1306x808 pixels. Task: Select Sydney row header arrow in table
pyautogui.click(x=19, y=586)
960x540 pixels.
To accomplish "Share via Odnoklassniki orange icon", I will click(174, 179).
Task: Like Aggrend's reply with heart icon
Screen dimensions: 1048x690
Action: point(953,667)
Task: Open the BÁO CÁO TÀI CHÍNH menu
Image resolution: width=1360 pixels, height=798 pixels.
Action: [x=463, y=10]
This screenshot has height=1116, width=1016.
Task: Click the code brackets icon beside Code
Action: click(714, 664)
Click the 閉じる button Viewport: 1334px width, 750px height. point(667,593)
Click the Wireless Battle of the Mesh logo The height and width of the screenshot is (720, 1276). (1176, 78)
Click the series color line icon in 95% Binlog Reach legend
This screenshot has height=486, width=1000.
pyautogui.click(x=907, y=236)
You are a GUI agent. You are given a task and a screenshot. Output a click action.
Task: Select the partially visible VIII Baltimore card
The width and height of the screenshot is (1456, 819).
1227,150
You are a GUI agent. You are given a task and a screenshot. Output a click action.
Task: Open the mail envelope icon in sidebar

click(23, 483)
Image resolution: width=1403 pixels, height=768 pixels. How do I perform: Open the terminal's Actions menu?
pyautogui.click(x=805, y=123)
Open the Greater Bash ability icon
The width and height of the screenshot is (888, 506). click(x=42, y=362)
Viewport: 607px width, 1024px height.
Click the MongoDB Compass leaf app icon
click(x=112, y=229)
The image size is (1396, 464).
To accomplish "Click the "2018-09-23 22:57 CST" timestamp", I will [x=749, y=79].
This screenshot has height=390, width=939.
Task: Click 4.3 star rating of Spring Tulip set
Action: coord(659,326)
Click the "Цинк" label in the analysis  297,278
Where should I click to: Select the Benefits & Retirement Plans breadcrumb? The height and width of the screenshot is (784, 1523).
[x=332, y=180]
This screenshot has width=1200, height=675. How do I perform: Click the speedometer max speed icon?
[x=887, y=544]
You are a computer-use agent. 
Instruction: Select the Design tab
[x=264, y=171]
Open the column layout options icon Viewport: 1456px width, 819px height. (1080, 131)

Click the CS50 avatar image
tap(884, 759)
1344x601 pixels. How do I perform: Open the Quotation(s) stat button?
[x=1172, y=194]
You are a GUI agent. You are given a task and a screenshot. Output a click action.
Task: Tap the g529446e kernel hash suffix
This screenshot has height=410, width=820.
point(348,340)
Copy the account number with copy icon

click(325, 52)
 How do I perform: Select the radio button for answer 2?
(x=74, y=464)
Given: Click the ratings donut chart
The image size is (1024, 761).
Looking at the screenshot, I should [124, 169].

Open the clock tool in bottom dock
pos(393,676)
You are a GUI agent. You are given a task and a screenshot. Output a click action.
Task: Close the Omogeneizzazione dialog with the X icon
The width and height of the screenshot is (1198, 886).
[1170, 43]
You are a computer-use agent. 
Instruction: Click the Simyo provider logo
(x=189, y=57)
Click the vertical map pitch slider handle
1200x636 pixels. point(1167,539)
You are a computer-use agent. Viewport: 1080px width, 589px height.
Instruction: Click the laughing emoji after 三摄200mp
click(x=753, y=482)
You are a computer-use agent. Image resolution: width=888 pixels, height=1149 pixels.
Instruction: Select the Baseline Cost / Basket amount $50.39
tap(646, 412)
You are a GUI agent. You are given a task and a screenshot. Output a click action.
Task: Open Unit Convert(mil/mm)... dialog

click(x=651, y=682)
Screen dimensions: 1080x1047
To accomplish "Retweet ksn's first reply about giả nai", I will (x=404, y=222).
◆ ◆ ◆ ◆ ◆
Your objective:
Repeat the data above, word for word.

Answer for this exercise:
1306x808 pixels. Task: Select Sydney row header arrow in table
pyautogui.click(x=19, y=586)
960x540 pixels.
To accomplish "Share via Odnoklassniki orange icon", I will click(174, 179).
Task: Like Aggrend's reply with heart icon
Screen dimensions: 1048x690
Action: point(953,667)
Task: Open the BÁO CÁO TÀI CHÍNH menu
Image resolution: width=1360 pixels, height=798 pixels.
Action: [x=463, y=10]
This screenshot has height=1116, width=1016.
Task: Click the code brackets icon beside Code
Action: click(714, 664)
Click the 閉じる button Viewport: 1334px width, 750px height. point(667,593)
Click the Wireless Battle of the Mesh logo The height and width of the screenshot is (720, 1276). (1176, 78)
Click the series color line icon in 95% Binlog Reach legend
This screenshot has height=486, width=1000.
pyautogui.click(x=907, y=236)
You are a GUI agent. You are given a task and a screenshot. Output a click action.
Task: Select the partially visible VIII Baltimore card
The width and height of the screenshot is (1456, 819).
1227,150
You are a GUI agent. You are given a task and a screenshot. Output a click action.
Task: Open the mail envelope icon in sidebar

click(23, 483)
Image resolution: width=1403 pixels, height=768 pixels. How do I perform: Open the terminal's Actions menu?
pyautogui.click(x=805, y=123)
Open the Greater Bash ability icon
The width and height of the screenshot is (888, 506). click(x=42, y=362)
Viewport: 607px width, 1024px height.
Click the MongoDB Compass leaf app icon
click(x=112, y=229)
The image size is (1396, 464).
To accomplish "Click the "2018-09-23 22:57 CST" timestamp", I will [x=749, y=79].
This screenshot has height=390, width=939.
Task: Click 4.3 star rating of Spring Tulip set
Action: coord(659,326)
Click the "Цинк" label in the analysis  297,278
Where should I click to: Select the Benefits & Retirement Plans breadcrumb? The height and width of the screenshot is (784, 1523).
[x=332, y=180]
This screenshot has width=1200, height=675. How do I perform: Click the speedometer max speed icon?
[x=887, y=544]
You are a computer-use agent. 
Instruction: Select the Design tab
[x=264, y=171]
Open the column layout options icon Viewport: 1456px width, 819px height. (1080, 131)

Click the CS50 avatar image
tap(884, 759)
1344x601 pixels. How do I perform: Open the Quotation(s) stat button?
[x=1172, y=194]
You are a GUI agent. You are given a task and a screenshot. Output a click action.
Task: Tap the g529446e kernel hash suffix
This screenshot has height=410, width=820.
point(348,340)
Copy the account number with copy icon

click(325, 52)
 How do I perform: Select the radio button for answer 2?
(x=74, y=464)
Given: Click the ratings donut chart
The image size is (1024, 761).
Looking at the screenshot, I should [124, 169].

Open the clock tool in bottom dock
pos(393,676)
You are a GUI agent. You are given a task and a screenshot. Output a click action.
Task: Close the Omogeneizzazione dialog with the X icon
The width and height of the screenshot is (1198, 886).
[1170, 43]
You are a computer-use agent. 
Instruction: Click the Simyo provider logo
(x=189, y=57)
Click the vertical map pitch slider handle
1200x636 pixels. point(1167,539)
You are a computer-use agent. Viewport: 1080px width, 589px height.
Instruction: Click the laughing emoji after 三摄200mp
click(x=753, y=482)
You are a computer-use agent. Image resolution: width=888 pixels, height=1149 pixels.
Instruction: Select the Baseline Cost / Basket amount $50.39
tap(646, 412)
You are a GUI agent. You are given a task and a screenshot. Output a click action.
Task: Open Unit Convert(mil/mm)... dialog

click(x=651, y=682)
Screen dimensions: 1080x1047
To accomplish "Retweet ksn's first reply about giả nai", I will (x=404, y=222).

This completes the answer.